There is neither Jew nor Greek, there is neither slave nor free, there is neither male nor female, for you are all one in Christ Jesus. (Gal. 3:28 )

I could appeal to other texts instead:  for example,

  • to the precedent set by the Lord Jesus, who taught Mary and allowed women to travel with him as part of his entourage of disciples;
     
  • to Paul’s reference to women prophesying and praying in the assembly; and
     
  • to women that Paul identifies as ministers of the Gospel:  Priscilla, Euodia, Syntyche, Nympha, Phoebe, and Junia.

Of course, there are texts on the other side of this issue, too (notably, Jesus’ selection of twelve male apostles; 1Co. 14:34-35; and 1Ti. 2:12).

What shall we make of the conflicting evidence?
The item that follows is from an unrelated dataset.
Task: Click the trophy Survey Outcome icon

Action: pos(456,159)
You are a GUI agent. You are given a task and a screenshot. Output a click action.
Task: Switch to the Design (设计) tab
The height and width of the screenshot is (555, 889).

In my view, the scriptures vacillate because the role of women in the Church is a cultural matter; it is not a universal moral imperative.

Let’s exercise our imaginations a little, and try to reconstruct events chronologically.

In the first century, women were expected to “know their place”. When the early Church briefly elevated women to a position of equality, they scandalized the non-Christian population and thereby undermined the Gospel.

Scholars believe Galatians was written before 1 Corinthians. In other words, Paul’s initial position was egalitarian:  “there is neither male nor female, for you are all one in Christ Jesus.” But when certain churches began to put the principle into practice, it brought the Church into disrepute. So Paul reversed course (although he still allowed women to pray and prophesy in the assembly, according to 1 Corinthians 11) and ruled that women should be seen and not heard.

1 Corinthians 9:20-23 and Galatians 3:28:

Note the direct link between 1 Corinthians 9:20-23 and Galatians 3:28.

Galatians 3:28 lists three commonplace social distinctions:  Jews and Greeks; slaves and free people; women and men. Note that the first of these social distinctions is the subject of 1 Corinthians 9:20-23 —

  1. neither Jew nor Greek:  Adherence to the law of Moses is a purely cultural consideration, according to 1 Corinthians 9:20-23. Paul was free to obey the law when he ministered among Jews, and he was free to disregard the law when he ministered among Gentiles:  all for the sake of the Gospel.
     
  2. neither slave nor free:  I insist that slavery is contrary to God’s will (because it reduces a human being to an object, and makes him or her the property of another human being). And yet, for the sake of the Gospel, Paul did not campaign against the institution. Slavery was deeply entrenched in Roman society, and Paul was unwilling to make the Church an enemy of the state.
     
  3. neither male nor female:  Paul limited women’s roles (in 1Co. 14:34-35 and 1Ti. 2:12) as an accommodation to the society in which he lived. He did not regard it as a universal moral imperative:  any more than law-keeping or slavery are universal moral imperatives.

Conclusion:

We do not live in the first century any more. The non-Christian culture has moved on, and Christians must adapt to the new social context.

Christians could insist that men be circumcised when they convert to Christianity. But, if they do so, they will be creating a significant, unnecessary obstacle to the Gospel.

Christians could advocate slavery. They could argue, based on biblical texts, that it is OK for believers to own slaves. But, if they do so, they will scandalize the non-Christian community, bring Christ into disrepute, and erect an enormous obstacle to the Gospel.

It is no different with respect to the role of women in the Church.

I plead with my evangelical readers to consider what I’m saying. Evangelicals are well-meaning, I know. They believe they are being faithful to the Gospel in this matter. But in fact they are bringing the Church into disrepute.

Non-Christians now accept that women are equal to men. (Perhaps Galatians 3:28 influenced the evolution of Western society!) When the Church argues the opposite position — that God requires women to submit to men — we scandalize the non-Christian community. We thereby erect an obstacle to Christian faith.

The Church needs to adopt a missionary mindset “for the sake of the Gospel”, per 1Co. 9:23.